Here is what you should know about your region before disaster strikes:


Many plants have the ability to save your life in an emergency situation. However, they can also put you in an early grave if not researched carefully. Without taking the time to practice plant identification, you will easily confuse the plants that can save your life with the ones that can have an adverse effect. You should start by learning which plants from your region will be of help during a survival scenario and which one you should avoid.

Edible plants

Some of the plants from your region can provide you with the vitamins and nourishment you need to survive when food is scarce. You should discover which edible roots, flowers, berries or grasses grow in your part of the country and how to safely prepare and eat them.

Medicinal plants

A doctor may not always be around and proper healthcare will be difficult to find during a crisis event. Fortunately, you have a bio pharmacy in your region and nature can provide you with all sorts of cures. From headaches, to sore throats and even blood clotting, nature has a solution for everything. There are all sorts of plants that can heal minor ailments and injuries. You just need to know how to identify and use them.

Poisonous plants

Touching the wrong plant or ingesting the wrong berries can easily seal your fate. While some will make you ill and incapacitate you for a long period of time, others will leave you cold for good. Before you go out foraging for edible and medicinal plants, you should learn about the plants you have to avoid. Making a positive identification before usage is the number one skill of every forager. If you are in doubt, leave it be!

Natural water sources

While water might not seem a primary concern when disaster strikes, it can become a major hassle if the event is not a short-term one. Many survivalists and preppers, have a good supply of water and various means to purify the water they find, if they are able to find it. You should know all the available water sources from your region. It will help you restock your water supplies and it will provide you with an understanding of the disaster’s gravity.

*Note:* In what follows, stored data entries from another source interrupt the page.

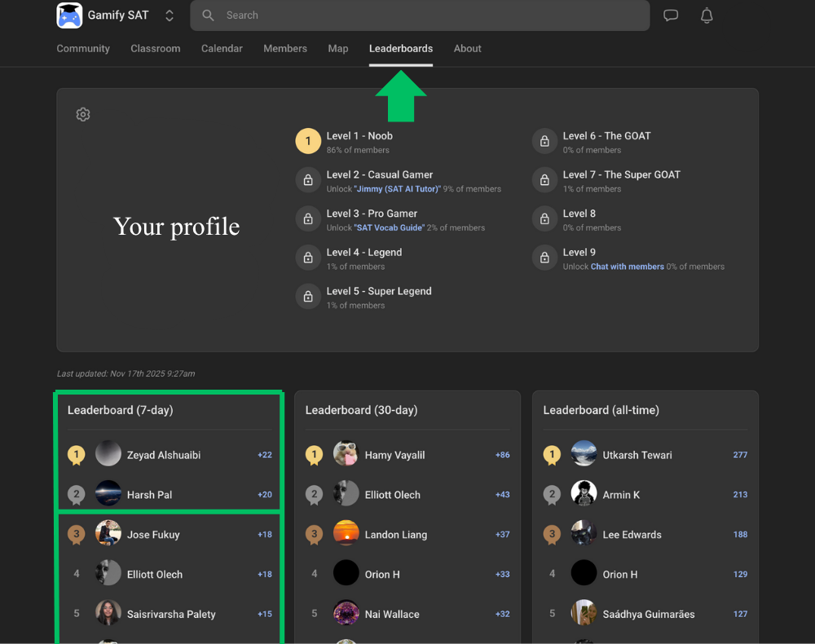Open the SAT Vocab Guide link

pyautogui.click(x=390, y=228)
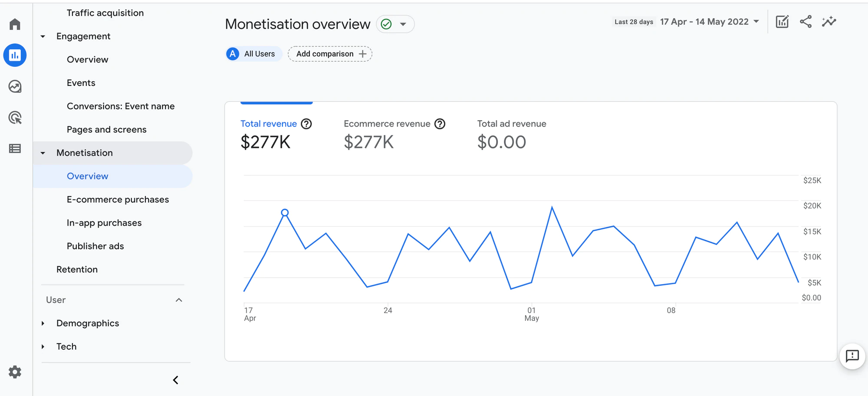
Task: Open the report status check dropdown
Action: (395, 24)
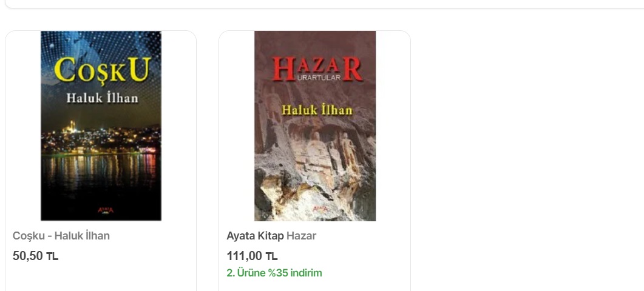
Task: Click the 111,00 TL price
Action: tap(252, 256)
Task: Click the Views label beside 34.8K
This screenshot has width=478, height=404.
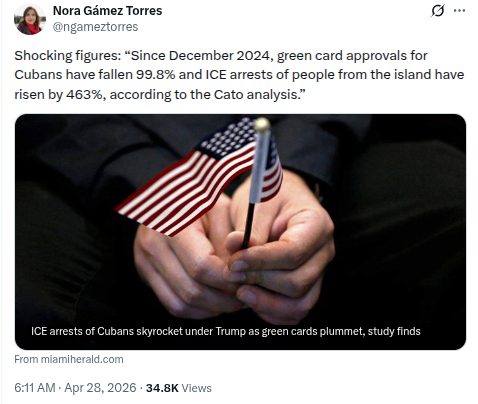Action: 197,388
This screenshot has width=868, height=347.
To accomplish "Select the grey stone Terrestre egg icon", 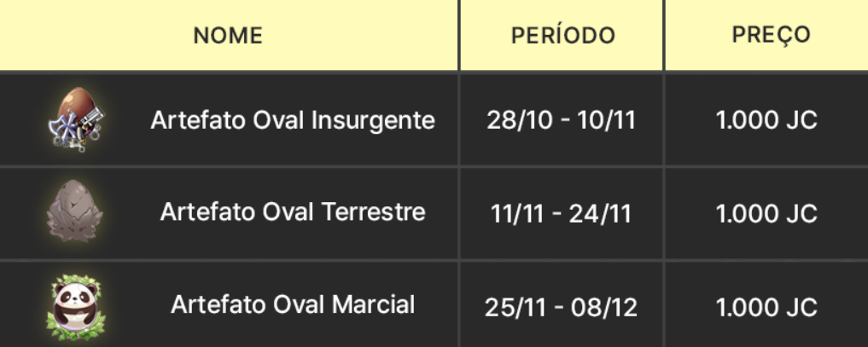I will click(74, 212).
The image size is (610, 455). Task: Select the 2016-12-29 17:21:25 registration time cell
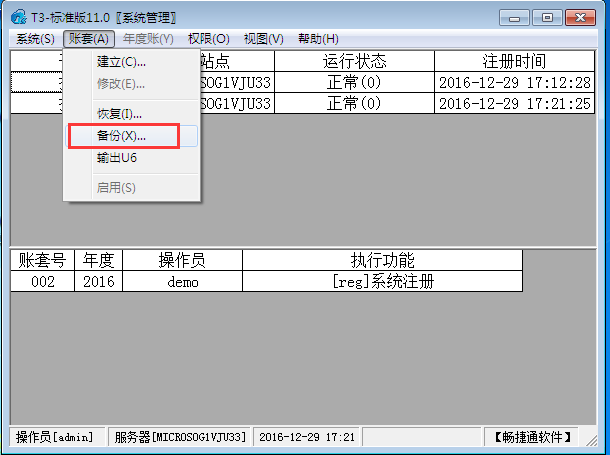pyautogui.click(x=515, y=103)
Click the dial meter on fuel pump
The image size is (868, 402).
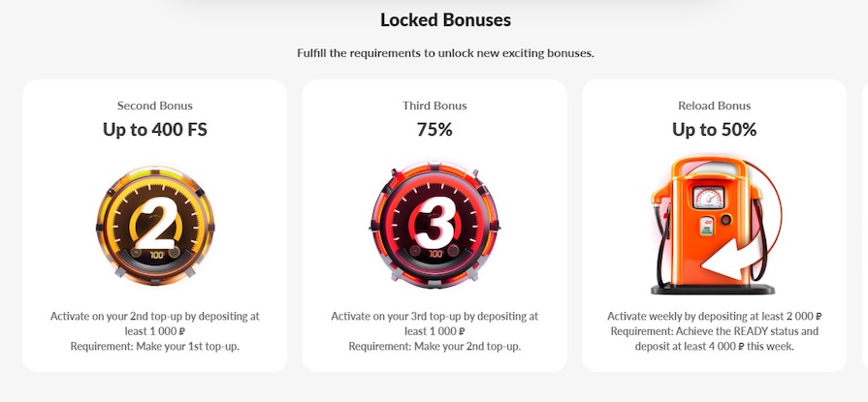click(x=706, y=196)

If there is only one major water source, there will be a lot of competition for it. You need to make sure you are able to deal with “competition”. If there are multiple water sources, you should try the smaller ones in order to stay out of sight. Weather conditions play an important role in your region and they will increase or decrease your chances of finding water.


When hunger is becoming your mortal enemy, finding an animal in the wilderness is a true blessing. Each hunter knows that it is important to learn about the animals from the region. This helps you figure out which can be eaten and which will eat you. Every region has an ideal prey that is good for consumption.  The trick is to learn which ones in your area are the easiest to find.

You might not have a rifle available or you will have to avoid using it due to various circumstances. It is crucial to know various hunting techniques. You also need to learn about the right way to cook them because prey might be different from what you buy at the grocery store.

Your food list will include mammals, reptiles, insects and everything in between when your food supplies run out. Predators can be found in your region as well. You need to know what deadly beasts might be on your trail.

Every region has its dangerous animals and an encounter with a bear or a mountain lion is not a pleasant experience. Not to mention that there are also the sneaky, stealthier ones like spider and snakes. You should educate yourself about how to handle the dangerous animals that can be found in your region.

Building materials

If your bug out location was not designed for long-term living, you might need to build something that provides you with comfort and protection. To do that, you will need to rely on using the natural materials from your region.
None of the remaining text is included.